As proibições frente um tabu como aquela que impede o toque e a que interdita a fala, aparecem também relacionadas ao HIV e a aids, por exemplo, quando se percebe o isolamento social de pessoas vivendo com HIV, pois muitos sentem que o outro tem medo de tocá-las e ser contaminado, ou quando existe a manutenção do segredo sobre o HIV, sustentando-o como algo indizível, proibido de se revelar, o não dito de uma história e uma identidade restrita. Portanto, transmitir esse vírus é como transmitir um tabu, carregado de significações relacionadas ao proibido.

Outro tema que aparece no texto de Freud (1913) é o da transmissão entre as gerações, que está articulado com a herança do tabu, do crime e da culpa, os quais sobrevivem de geração a geração, pela repetição da lei, da moral e dos costumes.

No que diz respeito à concepção de “transmissão”: “Transmitir é fazer passar um objeto, pensamento, história ou afetos de uma pessoa para outra, de um grupo para outro, de uma geração para outra” (Hartmann & Schestatsky, 2011, p. 98). Segundo os autores, para efetuar a transmissão é necessário haver uma certa distância e um laço entre aquele que transmite e aquele que recebe.

O forte pertencimento de um indivíduo ao seu grupo faz com que lhe seja transmitido, e ele receba inconscientemente, aquilo do qual é herdeiro por imposição e que proporcionará seu desenvolvimento psíquico. Através da nomeação do mundo, da transmissão de significantes e propagação da lei, a figura materna possibilita a construção do arcabouço cultural da criança, assim como de suas significações, baseado naquilo que anteriormente foi transmitido a ela. Aqui aparece a importância do papel do outro na formação do psiquismo de um sujeito e, nesse sentido, pode-se dizer de uma continuidade psíquica nas gerações, o que pode ser visto já em Freud.

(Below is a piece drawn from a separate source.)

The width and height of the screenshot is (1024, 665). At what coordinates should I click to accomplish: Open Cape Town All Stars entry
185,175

Para Hartmann & Schestatsky (2011), existe uma necessidade da continuação evolutiva de uma geração a outra, o que permite a cada indivíduo não vir ao mundo do zero, mas sim ocupando um lugar de herança, dado pela sua geração anterior, para a perpetuação da espécie. A transmissão imposta a cada um faz da criança o elo de uma cadeia geracional e a destina um lugar oferecido pelo grupo que a acolhe. Herdeira daquilo que foi revelado e daquilo que foi silenciado por sua família, a criança pode construir sua própria subjetividade, conseguindo existir como sujeito do inconsciente e sujeito do grupo.

Nesse sentido, podemos pensar que, quando se fala de transmissão do HIV, não está em jogo apenas a transmissão de um vírus para a criança, mas também de todas as representações psíquicas envolvidas no diagnóstico, ou seja, existe a herança de um tabu, transmitida de uma geração para outra.

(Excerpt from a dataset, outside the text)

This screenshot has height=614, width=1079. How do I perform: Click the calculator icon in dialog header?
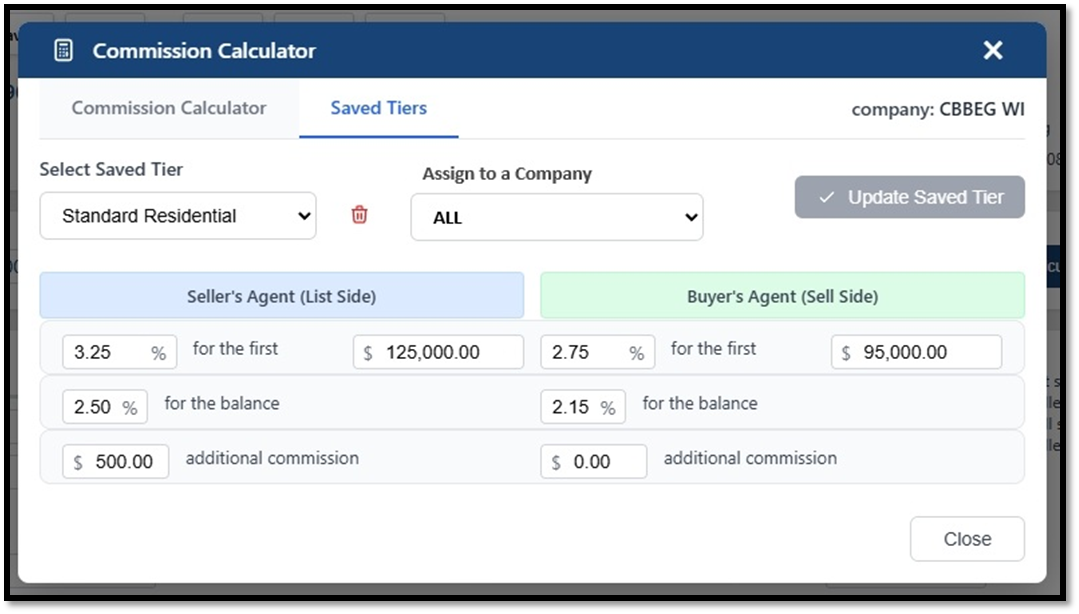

Os autores ainda sustentam que a transmissão nunca é passiva, ou seja, existe a possibilidade de apropriação e reconstrução de uma história. O que é transmitido por uma geração será recebido por outra através das identificações ou resistências, fazendo com que o conteúdo transmitido possa sofrer alterações. Certos elementos podem ser impostos aos descendentes, mas eles terão sempre que adquiri-los, para os fazerem próprios e repletos de significação.

Já dizia Freud em seu texto Totem e Tabu (1913) sobre a ideia de resgatar no pai algo que possibilite fazer uma releitura de si próprio, para construir um legado próprio. Existe um processo de transmissão de qualidades, a assimilação e a apropriação.

Para uma melhor compreensão de como é possível um indivíduo ser tocado e atingido pela história do outro, é essencial um aprofundamento no conceito psicanalítico de identificação, construído por Freud e desenvolvido por outros diversos autores. Isso porque tal mecanismo, nas suas mais variadas formas, exerce o estatuto de base ou fundação das transmissões psíquicas.